Prompt —
Each line below that holds the string "field" counts once; report the total and nothing else.

(Data records)
[Start of section]
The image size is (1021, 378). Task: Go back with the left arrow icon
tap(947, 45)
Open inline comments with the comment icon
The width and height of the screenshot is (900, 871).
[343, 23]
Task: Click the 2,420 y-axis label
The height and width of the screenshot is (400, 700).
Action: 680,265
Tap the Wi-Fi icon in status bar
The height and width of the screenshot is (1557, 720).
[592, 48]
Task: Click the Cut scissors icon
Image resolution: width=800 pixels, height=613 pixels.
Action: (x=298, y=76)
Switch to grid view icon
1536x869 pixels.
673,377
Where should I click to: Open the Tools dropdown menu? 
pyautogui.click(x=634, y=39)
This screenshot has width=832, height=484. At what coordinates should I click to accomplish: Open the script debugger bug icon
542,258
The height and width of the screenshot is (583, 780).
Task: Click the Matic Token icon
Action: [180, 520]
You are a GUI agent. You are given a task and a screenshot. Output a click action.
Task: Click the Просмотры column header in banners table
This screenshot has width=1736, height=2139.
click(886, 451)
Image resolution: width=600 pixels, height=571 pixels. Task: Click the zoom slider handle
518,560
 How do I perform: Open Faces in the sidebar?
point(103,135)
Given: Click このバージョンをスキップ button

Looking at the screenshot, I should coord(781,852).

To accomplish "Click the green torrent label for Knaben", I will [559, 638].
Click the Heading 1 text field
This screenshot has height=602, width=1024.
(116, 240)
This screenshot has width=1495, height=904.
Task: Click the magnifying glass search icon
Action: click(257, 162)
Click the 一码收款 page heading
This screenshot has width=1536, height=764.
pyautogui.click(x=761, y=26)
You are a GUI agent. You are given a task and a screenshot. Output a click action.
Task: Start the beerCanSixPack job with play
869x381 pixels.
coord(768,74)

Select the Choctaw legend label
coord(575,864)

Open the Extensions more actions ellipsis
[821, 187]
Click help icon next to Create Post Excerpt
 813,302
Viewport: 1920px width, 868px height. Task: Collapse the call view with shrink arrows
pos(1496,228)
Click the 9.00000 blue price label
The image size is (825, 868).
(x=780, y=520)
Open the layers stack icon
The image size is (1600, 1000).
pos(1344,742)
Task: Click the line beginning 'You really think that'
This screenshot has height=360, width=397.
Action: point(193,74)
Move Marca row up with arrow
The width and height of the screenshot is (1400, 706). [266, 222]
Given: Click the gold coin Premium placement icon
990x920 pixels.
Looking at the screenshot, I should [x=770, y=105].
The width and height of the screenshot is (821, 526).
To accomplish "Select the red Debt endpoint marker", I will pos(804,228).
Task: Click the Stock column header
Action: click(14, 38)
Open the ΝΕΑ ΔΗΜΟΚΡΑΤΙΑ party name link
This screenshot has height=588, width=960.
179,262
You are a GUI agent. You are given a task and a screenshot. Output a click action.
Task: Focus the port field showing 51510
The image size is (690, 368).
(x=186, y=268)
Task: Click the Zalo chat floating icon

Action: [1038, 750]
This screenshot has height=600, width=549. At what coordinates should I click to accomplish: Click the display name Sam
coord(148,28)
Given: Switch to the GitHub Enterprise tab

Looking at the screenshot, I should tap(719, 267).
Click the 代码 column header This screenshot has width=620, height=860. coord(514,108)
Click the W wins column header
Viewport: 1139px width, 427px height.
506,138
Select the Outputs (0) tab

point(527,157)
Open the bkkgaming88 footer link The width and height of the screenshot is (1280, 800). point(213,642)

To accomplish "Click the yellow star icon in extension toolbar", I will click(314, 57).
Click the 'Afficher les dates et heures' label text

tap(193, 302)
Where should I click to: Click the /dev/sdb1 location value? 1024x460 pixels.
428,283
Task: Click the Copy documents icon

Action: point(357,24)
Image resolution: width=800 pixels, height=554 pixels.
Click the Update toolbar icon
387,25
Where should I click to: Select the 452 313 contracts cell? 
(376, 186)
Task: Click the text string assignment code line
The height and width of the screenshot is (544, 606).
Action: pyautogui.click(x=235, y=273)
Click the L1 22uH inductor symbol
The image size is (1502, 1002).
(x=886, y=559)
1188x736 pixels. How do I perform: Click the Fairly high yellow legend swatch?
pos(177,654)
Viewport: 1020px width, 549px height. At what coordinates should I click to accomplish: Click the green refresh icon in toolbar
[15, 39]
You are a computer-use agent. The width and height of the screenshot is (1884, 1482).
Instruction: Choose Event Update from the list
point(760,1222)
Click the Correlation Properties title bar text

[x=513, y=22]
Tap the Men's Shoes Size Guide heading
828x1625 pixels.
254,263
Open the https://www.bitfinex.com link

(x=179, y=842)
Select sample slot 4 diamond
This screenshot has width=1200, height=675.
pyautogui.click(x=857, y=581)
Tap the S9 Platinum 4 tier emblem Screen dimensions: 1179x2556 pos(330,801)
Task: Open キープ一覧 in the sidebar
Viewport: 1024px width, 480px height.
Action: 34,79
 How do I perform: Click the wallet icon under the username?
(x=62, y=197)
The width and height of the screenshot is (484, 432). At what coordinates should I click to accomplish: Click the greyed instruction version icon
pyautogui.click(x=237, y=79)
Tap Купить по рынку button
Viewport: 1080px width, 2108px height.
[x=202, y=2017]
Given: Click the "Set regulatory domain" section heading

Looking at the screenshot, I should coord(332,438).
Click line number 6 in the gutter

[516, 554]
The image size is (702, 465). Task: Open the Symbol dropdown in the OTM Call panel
[End of section]
Answer for the task —
2